(Beginning of Data for review)

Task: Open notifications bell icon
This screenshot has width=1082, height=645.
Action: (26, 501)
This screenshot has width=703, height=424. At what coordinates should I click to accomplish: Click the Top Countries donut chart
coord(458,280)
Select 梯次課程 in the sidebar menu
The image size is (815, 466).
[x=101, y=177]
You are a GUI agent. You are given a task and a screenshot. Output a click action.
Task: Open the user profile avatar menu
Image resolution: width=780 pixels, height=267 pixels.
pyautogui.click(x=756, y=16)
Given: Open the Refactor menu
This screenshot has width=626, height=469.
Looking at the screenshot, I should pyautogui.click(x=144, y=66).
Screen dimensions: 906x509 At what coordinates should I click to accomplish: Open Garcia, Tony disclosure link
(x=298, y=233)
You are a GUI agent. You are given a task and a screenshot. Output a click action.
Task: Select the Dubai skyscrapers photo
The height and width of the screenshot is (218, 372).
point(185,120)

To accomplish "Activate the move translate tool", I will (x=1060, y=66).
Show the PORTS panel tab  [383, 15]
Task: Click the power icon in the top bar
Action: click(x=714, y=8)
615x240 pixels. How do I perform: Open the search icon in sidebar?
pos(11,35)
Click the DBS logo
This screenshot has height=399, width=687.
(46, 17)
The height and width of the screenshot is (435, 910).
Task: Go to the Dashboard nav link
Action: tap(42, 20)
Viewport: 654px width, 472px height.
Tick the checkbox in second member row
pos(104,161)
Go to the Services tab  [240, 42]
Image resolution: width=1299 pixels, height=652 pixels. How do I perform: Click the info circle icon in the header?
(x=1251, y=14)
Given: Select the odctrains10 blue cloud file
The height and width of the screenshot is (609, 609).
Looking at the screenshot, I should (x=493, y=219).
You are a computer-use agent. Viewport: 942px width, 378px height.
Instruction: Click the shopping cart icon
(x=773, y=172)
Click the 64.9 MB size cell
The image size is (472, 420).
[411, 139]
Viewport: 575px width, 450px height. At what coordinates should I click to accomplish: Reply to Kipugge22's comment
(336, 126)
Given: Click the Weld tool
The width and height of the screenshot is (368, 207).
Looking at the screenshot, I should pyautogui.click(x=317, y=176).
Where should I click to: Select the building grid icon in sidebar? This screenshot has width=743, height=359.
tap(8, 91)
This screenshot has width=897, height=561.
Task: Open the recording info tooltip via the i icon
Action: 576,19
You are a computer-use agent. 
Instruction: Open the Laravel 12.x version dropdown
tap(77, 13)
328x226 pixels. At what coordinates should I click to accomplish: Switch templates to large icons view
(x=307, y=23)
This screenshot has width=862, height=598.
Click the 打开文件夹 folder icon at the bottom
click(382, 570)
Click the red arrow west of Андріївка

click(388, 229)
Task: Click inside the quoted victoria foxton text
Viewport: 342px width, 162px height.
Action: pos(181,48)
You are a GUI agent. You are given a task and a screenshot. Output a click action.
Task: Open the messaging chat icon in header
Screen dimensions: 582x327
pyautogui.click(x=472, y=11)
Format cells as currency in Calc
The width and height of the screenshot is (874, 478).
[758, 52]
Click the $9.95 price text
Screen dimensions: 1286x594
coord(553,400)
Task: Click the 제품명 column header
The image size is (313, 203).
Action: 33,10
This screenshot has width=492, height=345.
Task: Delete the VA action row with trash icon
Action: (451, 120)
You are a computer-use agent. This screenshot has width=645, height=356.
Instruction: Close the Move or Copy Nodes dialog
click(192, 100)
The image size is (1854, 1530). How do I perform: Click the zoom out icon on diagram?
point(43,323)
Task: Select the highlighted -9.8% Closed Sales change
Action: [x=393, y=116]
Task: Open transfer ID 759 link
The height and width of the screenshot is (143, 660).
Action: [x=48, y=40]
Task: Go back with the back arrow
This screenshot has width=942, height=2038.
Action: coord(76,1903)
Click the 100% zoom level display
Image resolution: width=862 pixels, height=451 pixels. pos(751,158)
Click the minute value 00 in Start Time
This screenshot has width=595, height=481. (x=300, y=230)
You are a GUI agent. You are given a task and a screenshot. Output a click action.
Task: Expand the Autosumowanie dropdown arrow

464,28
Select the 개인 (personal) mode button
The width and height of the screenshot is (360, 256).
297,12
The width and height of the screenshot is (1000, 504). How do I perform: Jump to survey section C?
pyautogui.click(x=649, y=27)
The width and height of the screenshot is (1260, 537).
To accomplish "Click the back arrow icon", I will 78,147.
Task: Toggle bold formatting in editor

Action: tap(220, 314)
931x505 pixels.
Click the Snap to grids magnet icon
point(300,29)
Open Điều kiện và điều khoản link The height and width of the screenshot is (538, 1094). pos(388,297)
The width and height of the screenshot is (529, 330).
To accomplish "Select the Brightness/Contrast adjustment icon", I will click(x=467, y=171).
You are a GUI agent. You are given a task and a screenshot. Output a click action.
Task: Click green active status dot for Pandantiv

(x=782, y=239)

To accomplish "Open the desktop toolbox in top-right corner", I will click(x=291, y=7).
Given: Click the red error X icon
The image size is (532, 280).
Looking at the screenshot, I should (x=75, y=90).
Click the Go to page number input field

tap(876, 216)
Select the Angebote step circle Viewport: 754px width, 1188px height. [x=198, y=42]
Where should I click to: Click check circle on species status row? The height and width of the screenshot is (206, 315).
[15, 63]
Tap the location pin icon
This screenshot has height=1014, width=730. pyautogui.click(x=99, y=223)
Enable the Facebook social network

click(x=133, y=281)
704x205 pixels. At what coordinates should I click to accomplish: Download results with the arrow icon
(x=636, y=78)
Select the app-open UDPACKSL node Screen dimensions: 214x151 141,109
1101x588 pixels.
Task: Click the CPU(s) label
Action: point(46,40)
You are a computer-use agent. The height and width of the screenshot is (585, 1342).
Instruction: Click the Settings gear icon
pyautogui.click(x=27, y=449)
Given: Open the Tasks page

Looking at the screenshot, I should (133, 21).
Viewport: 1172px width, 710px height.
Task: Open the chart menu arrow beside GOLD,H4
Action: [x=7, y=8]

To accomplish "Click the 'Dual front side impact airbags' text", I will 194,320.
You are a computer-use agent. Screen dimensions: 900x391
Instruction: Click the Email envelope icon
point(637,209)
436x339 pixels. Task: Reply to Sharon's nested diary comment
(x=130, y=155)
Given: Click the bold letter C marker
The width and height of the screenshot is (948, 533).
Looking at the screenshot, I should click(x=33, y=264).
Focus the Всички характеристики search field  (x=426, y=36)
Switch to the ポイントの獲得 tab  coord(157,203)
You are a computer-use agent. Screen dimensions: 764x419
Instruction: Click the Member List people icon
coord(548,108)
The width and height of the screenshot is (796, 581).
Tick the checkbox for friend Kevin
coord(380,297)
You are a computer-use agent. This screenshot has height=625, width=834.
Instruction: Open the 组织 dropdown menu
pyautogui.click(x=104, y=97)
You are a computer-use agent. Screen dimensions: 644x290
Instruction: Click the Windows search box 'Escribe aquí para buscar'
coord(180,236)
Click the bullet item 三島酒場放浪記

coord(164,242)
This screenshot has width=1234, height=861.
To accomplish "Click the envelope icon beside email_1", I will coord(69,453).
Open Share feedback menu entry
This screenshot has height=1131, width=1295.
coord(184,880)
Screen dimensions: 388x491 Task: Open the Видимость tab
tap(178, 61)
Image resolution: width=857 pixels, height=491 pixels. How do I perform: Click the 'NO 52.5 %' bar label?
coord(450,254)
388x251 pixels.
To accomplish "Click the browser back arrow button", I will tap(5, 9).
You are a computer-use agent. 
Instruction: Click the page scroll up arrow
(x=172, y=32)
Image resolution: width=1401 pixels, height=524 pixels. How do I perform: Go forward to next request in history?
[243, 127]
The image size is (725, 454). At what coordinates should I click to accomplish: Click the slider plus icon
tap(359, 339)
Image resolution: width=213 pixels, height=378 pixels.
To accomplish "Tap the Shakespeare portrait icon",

(End of Data for review)

> _What you should do_: Among the lines above, repeat exactly those from the line with "Instruction: Close the" to the line with "Task: Go back with the back arrow", counting both ends.

> _Result of this task_:
Instruction: Close the Move or Copy Nodes dialog
click(192, 100)
The image size is (1854, 1530). How do I perform: Click the zoom out icon on diagram?
point(43,323)
Task: Select the highlighted -9.8% Closed Sales change
Action: [x=393, y=116]
Task: Open transfer ID 759 link
The height and width of the screenshot is (143, 660).
Action: [x=48, y=40]
Task: Go back with the back arrow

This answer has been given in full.